São 72% dos trabalhadores que ganham até dois salários mínimos, ou seja, pouco mais de mil reais em 2010. Já quem ganhava mais de 20 mínimos por mês representava somente 0,9% da população ocupada do país em 2010. E a parcela das sem rendimento foi de 6,6%. Um sinal da extrema concentração de renda no Brasil.

Para Flavio Comim, pesquisador do Programa das Nações Unidas para o Desenvolvimento, há pouco a ser comemorado.

— Não dá para ver o copo meio cheio. As diferenças entre as regiões são gritantes. Há desigualdades enormes entre o Brasil urbano e o Brasil rural.

As melhorias vêm ainda muito lentamente.

Não se pode aceitar que mais de 70% da população viva com dois salários mínimos por mês.

Segundo João Saboia, professor da UFRJ, de 1995 a 2010, o salário mínimo praticamente dobra.

— Houve um grande incremento do salário mínimo. Os dados mostram que são justamente os empregos, de até dois salários mínimos, que sustentam a criação de vagas do país.

Marcelo Neri, da Fundação Getulio Vargas, diz que a desigualdade, que ainda segue elevada, caiu muito na década.

Para se ter ideia, dois terços dessa redução, de 2001 a 2009, veio da renda do trabalho.

— Há muito a ser feito, mas, nesses últimos dez anos, o bolo cresceu com mais fermento. E com mais fermento para os mais pobres.

De 2000 para 2010, o nível da ocupação das pessoas com 10 anos ou mais subiu de 47,9% para 53,3%. Ou seja: mais da metade da população em idade ativa (10 anos ou mais) trabalhava.

Um indicador que aumentou em todas as regiões do país. Com mais gente trabalhando, a taxa de desocupação caiu.

Pelos dados do censo, a taxa de desemprego de 2010 foi de 7,6%. Mesmo sendo outra base comparação, a Pnad mostrou uma taxa de 8,4% em 2009 e de 9,3% 2001.

— Nessa década, o mundo do trabalho realizou um antigo sonho dos brasileiros: a carteira assinada. Foi uma década especial, de grandes transformações — completou Neri.

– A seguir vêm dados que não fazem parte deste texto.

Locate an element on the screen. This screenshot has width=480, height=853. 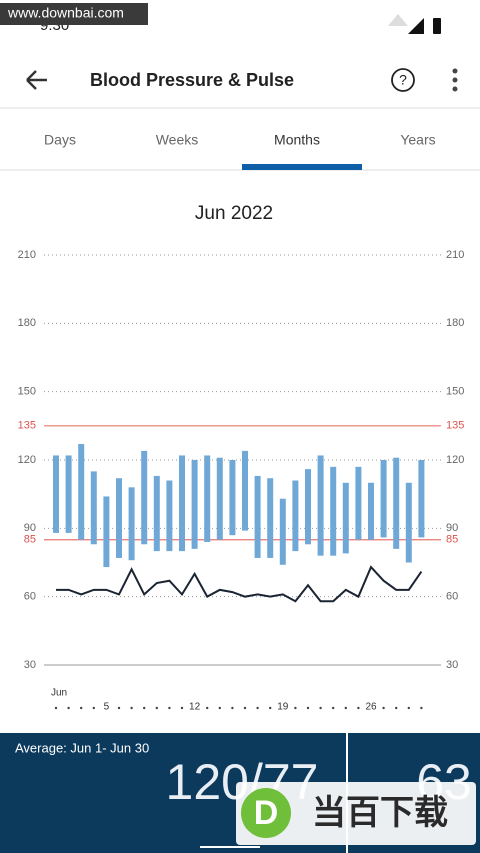
y2-tick-label: 150 is located at coordinates (455, 392).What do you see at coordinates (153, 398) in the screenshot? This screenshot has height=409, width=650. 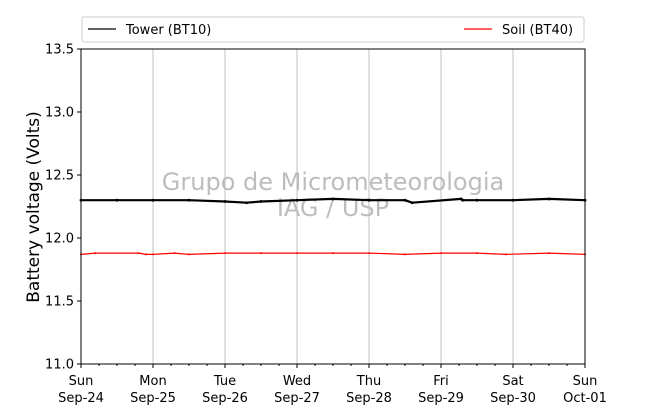 I see `x-tick-date: Sep-25` at bounding box center [153, 398].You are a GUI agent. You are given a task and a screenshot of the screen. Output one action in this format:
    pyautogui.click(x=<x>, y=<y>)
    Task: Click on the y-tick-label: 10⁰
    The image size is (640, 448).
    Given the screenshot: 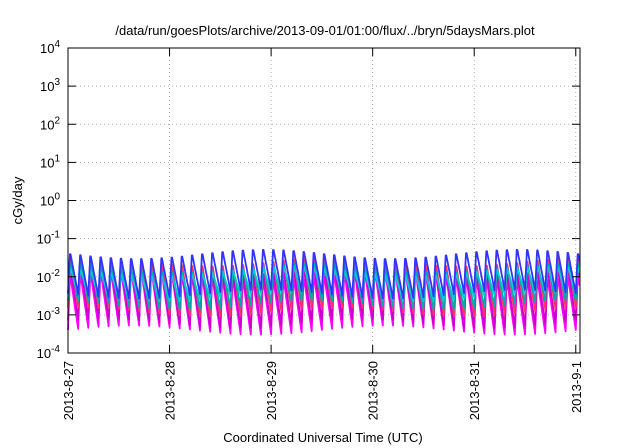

O reflexo dessa maior formalização fica evidente também na jornada de trabalho. Houve aumento na parcela de ocupados que trabalham entre 40 e 44 horas semanais, de 34% para 46% — exatamente a jornada do emprego formal.

Nas jornadas maiores, houve redução, assim como nas menores.

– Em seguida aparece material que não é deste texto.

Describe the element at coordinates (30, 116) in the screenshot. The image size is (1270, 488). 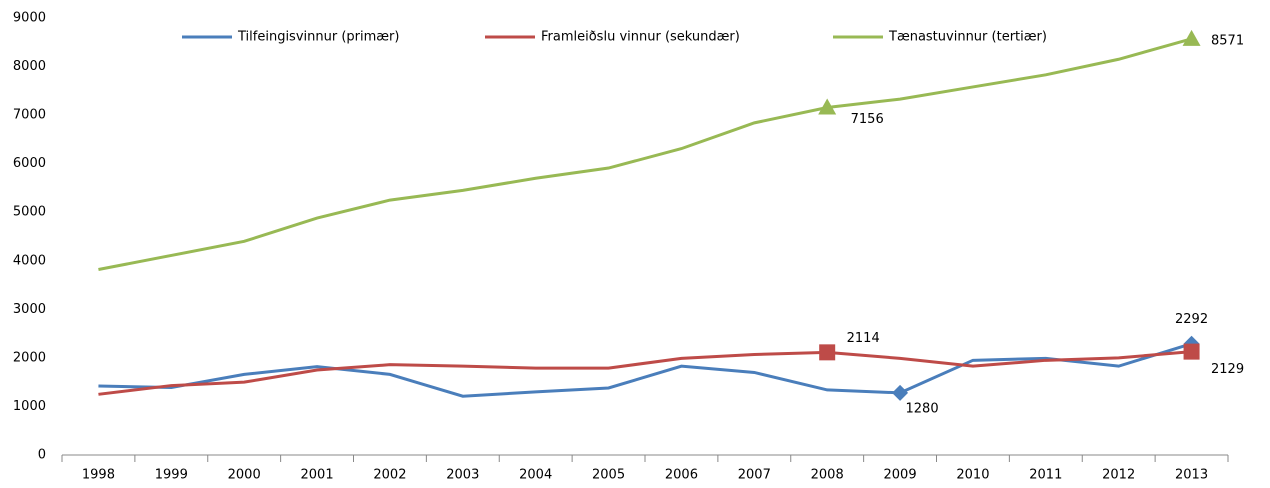
I see `y-tick-label: 7000` at that location.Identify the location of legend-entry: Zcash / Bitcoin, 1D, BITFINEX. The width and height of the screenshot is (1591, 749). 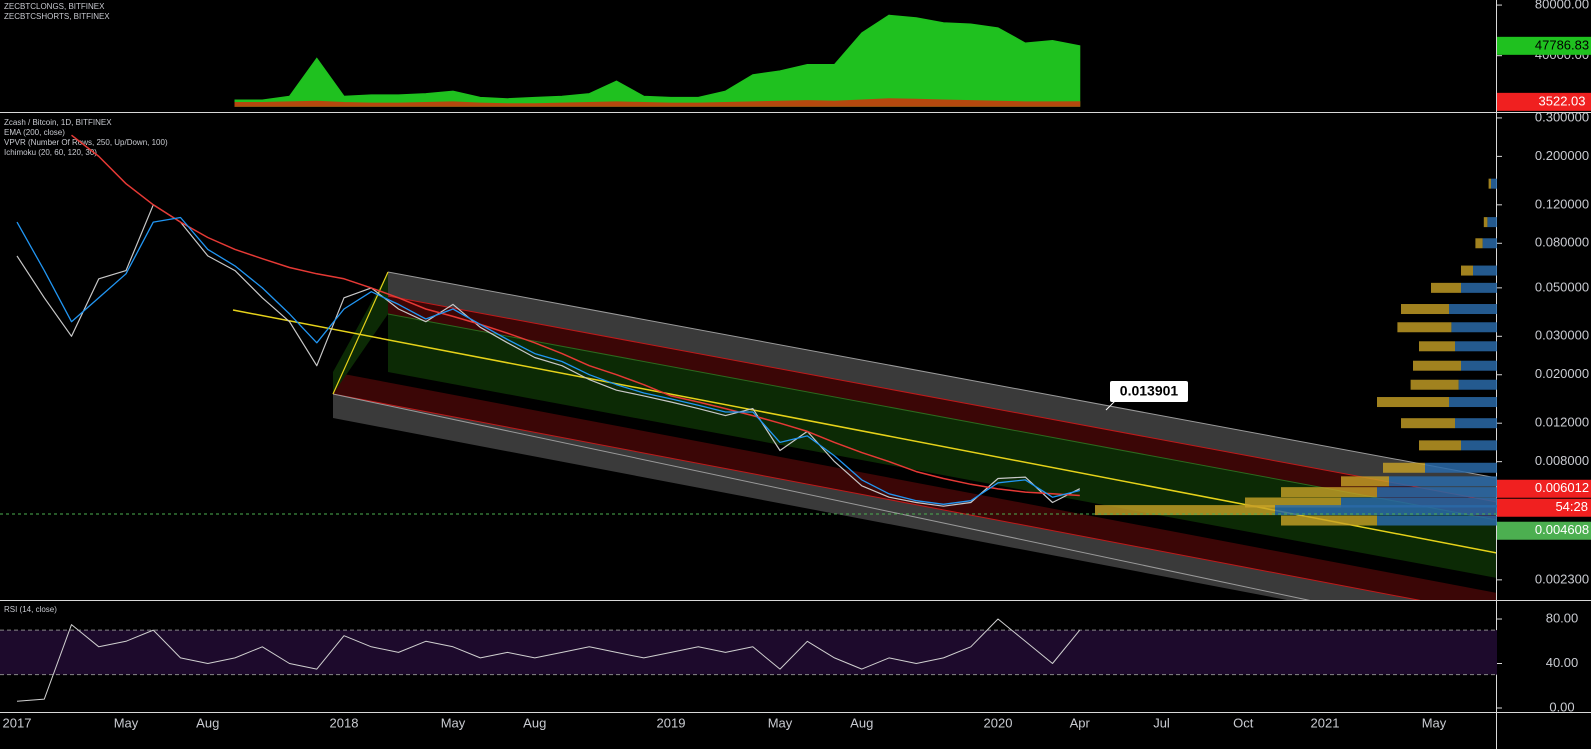
(58, 122).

— É nessa faixa que se concentra o emprego formal — resumiu Vandeli.

Se o emprego com carteira avança, outras categorias encolhem. A fatia dos conta própria nos ocupados caiu de 23,5% para 21,5% no período.

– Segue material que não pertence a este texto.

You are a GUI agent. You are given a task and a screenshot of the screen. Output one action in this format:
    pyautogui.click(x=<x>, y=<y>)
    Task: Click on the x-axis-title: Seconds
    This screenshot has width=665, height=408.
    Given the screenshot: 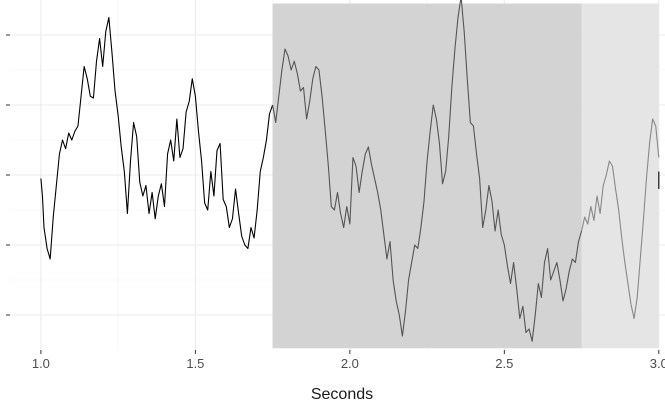 What is the action you would take?
    pyautogui.click(x=342, y=394)
    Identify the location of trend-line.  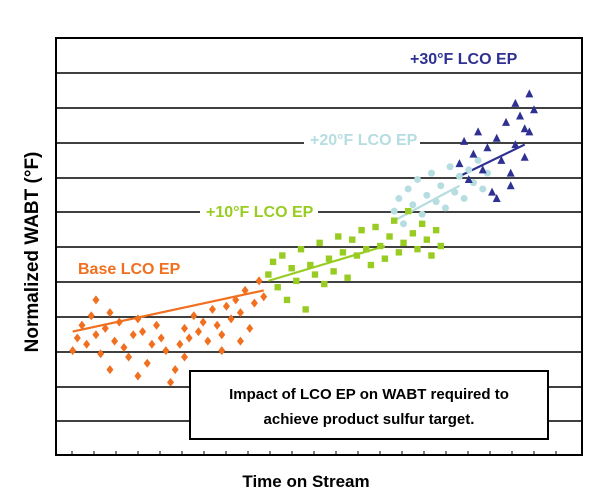
(168, 311).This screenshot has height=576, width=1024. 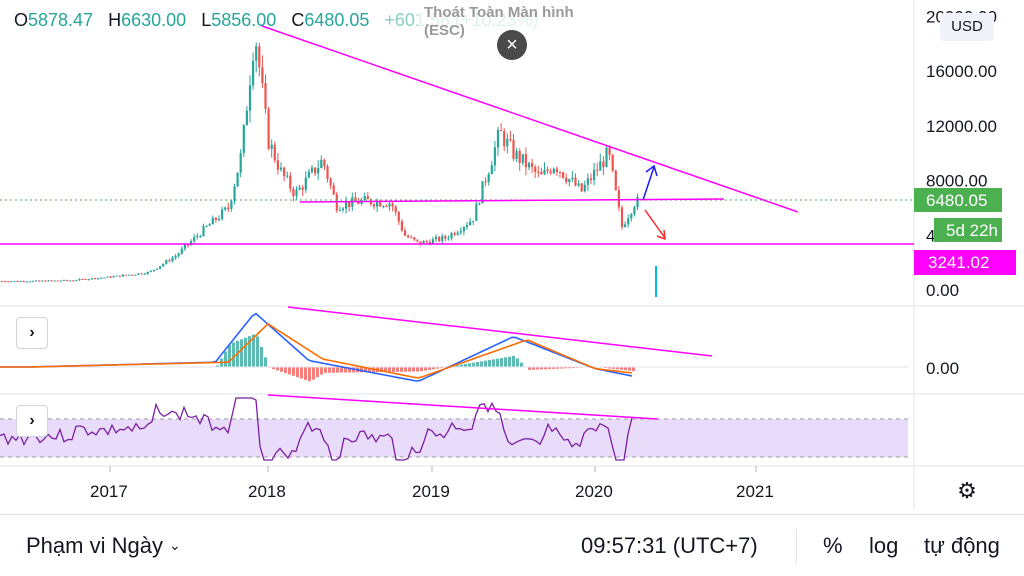 I want to click on gear-icon: ⚙, so click(x=967, y=490).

Também ficaram menores as participações de empregadores (de 2,9% e 2,0) e os não remunerados (de 4,0% para 1,7%).

— Quanto mais organizada a economia, maior a participação dos empregados — acrescentou Vandeli.

Após trabalhar quase cinco anos como autônomo, sem carteira assinada, tudo o que Wellington Gomes precisava era segurança no trabalho. Aos 36 anos e pai de três filhos, Gomes viu sua vida mudar quando sua carteira foi assinada, há dois anos, e começou como gerente em uma choperia na Tijuca, Zona Norte do Rio de Janeiro.

— Hoje, meus filhos e minha mulher podem viver mais confortavelmente e tenho toda a segurança que uma carteira assinada traz para o trabalhador.